Neil Parish: I welcome my hon. Friend’s intervention. I often say that farmers’ great strength is their independence, although that can also be their great weakness. I welcome the deal between Milk Link and Arla Foods because this country now has a co-operative that controls some 25% of the milk, giving it real clout in the marketplace. It is right for farmers to come together and co-operate, and the Bill will help such co-operation within the farming, processing and retail sectors. As I said, no retailer has anything to fear from the groceries code adjudicator if they have the correct practices, and that is right. Finally, I say again that the Government welcome this Bill, but the Business, Innovation and Skills Committee and the Environment, Food and Rural Affairs Committee must look to put real fines in place so that those who abuse the grocery trade can be brought to book, and not only named and shamed, but properly fined.

8.56 pm

Mr William Bain (Glasgow North East) (Lab): I seem to be falling into the rather pleasant habit, in both this Chamber and Westminster Hall, of following the hon. Member for Tiverton and Honiton (Neil Parish) in debates on food policy. That is agreeable because he speaks with a great deal of authority and good sense, and I broadly concur with his remarks.

I represent one of the most urban constituencies of all Members who have contributed to the debate so far.
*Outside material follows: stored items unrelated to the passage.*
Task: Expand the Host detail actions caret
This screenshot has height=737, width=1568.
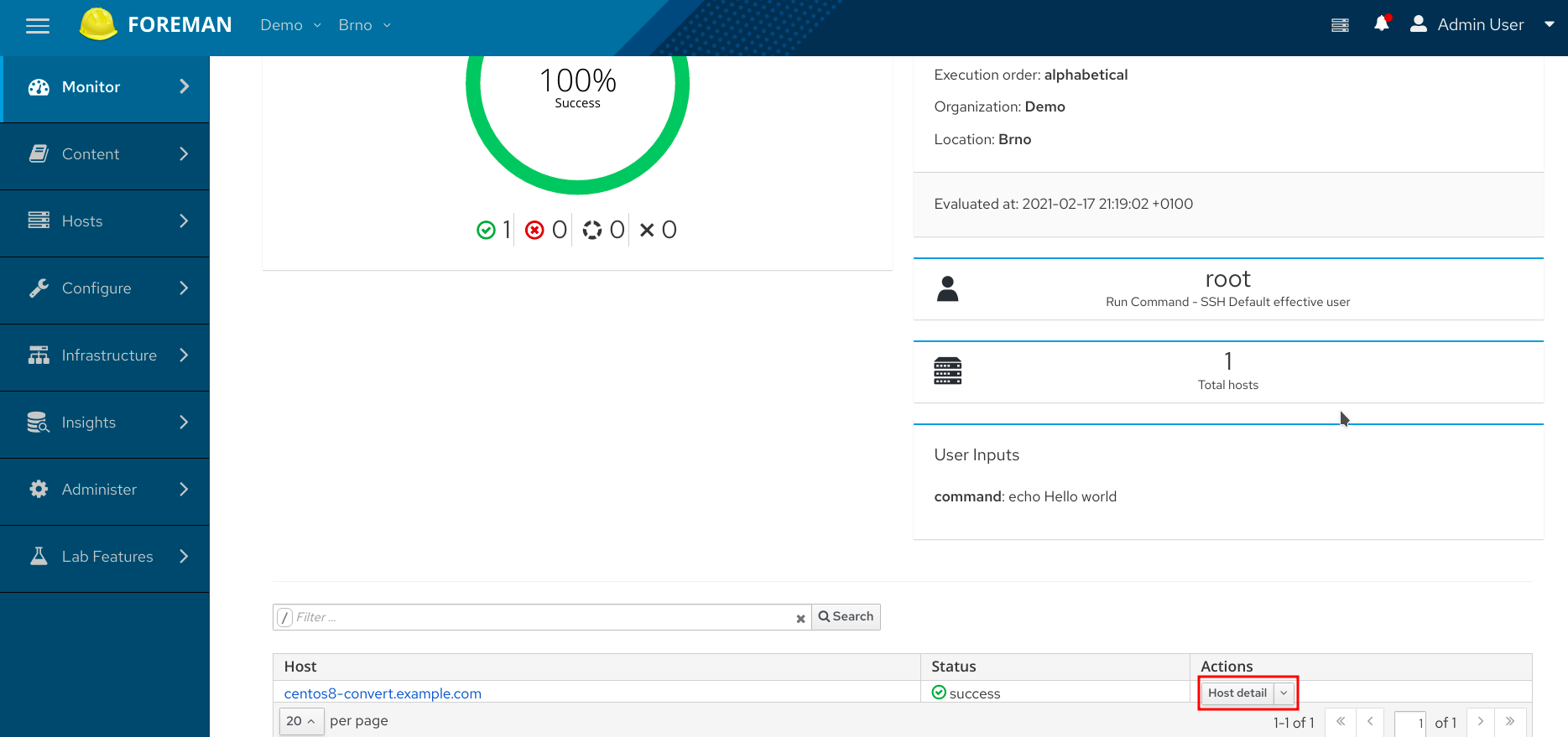Action: [x=1284, y=693]
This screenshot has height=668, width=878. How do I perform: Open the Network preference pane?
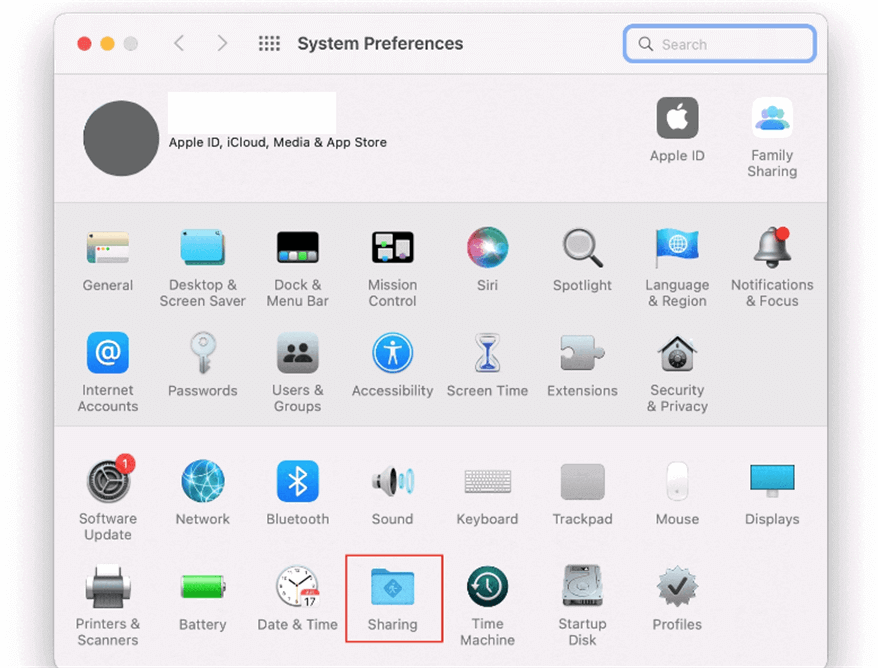pyautogui.click(x=203, y=490)
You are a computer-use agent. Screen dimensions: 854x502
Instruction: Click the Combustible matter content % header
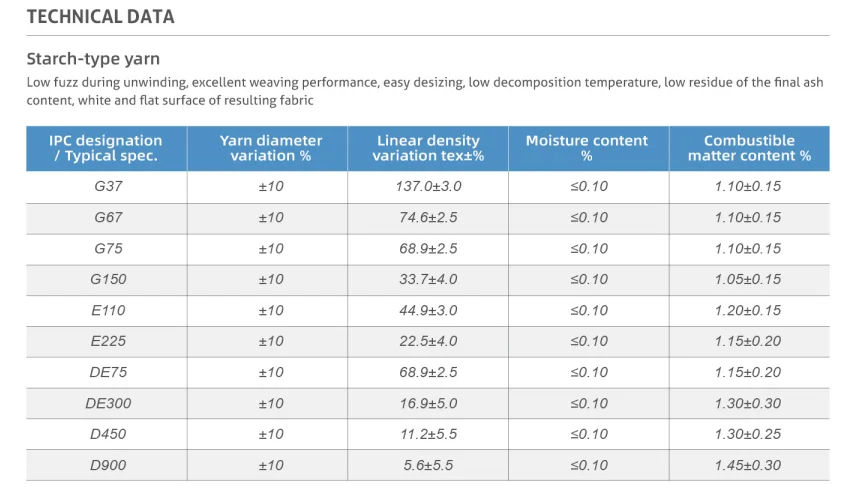(748, 148)
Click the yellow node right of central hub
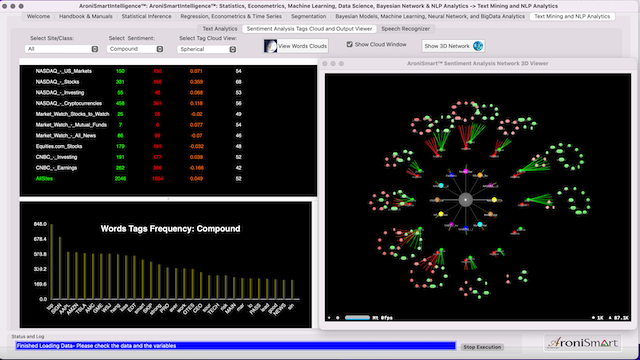The image size is (640, 360). [494, 200]
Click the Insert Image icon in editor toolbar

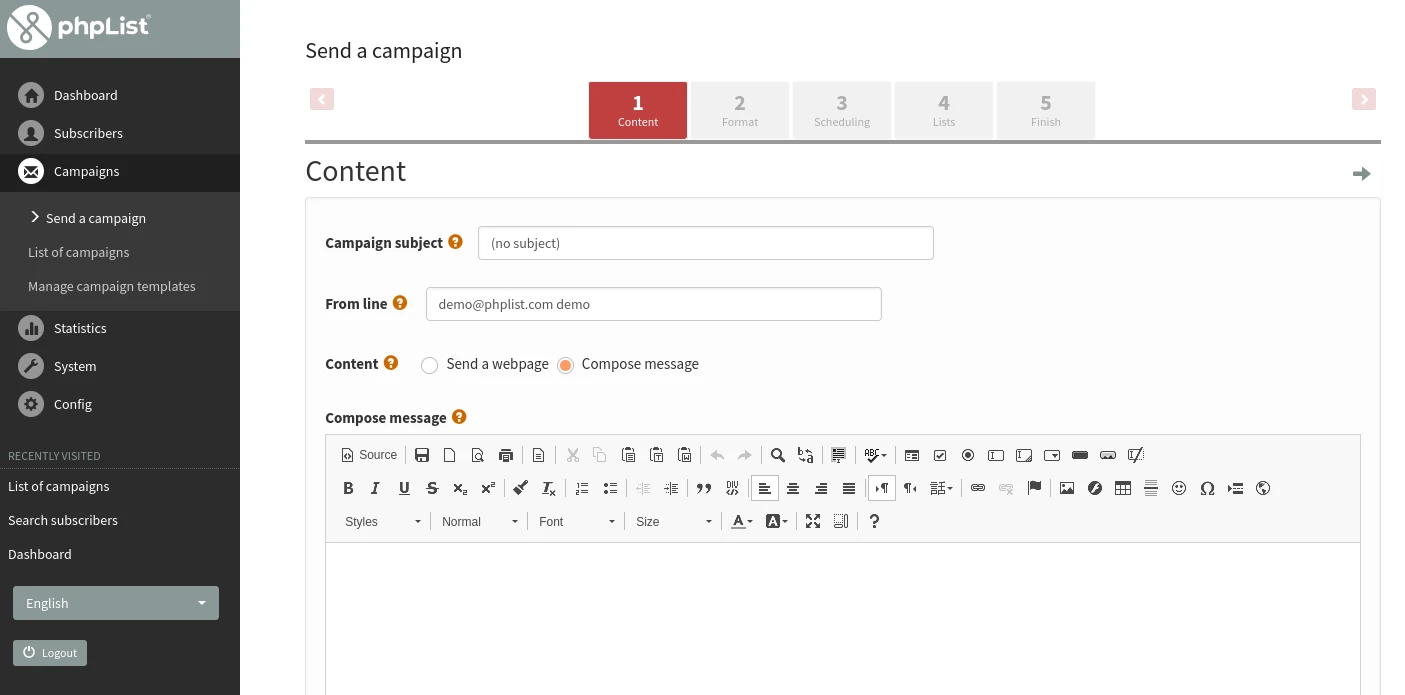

There is farm land in the northern tip of my constituency, along the boundary that I share with the Under-Secretary, but the contribution made by my constituency to the food industry comes primarily from the major fruit trading market in Blochairn, two major bakers and bread makers in Lambhill and Sighthill, two major supermarkets in Sighthill and Robroyston, and the hundreds of constituents who work in the food retail, manufacturing and processing industries on modest, if not relatively low, wages. They make a huge contribution to the food that ends up on our plates.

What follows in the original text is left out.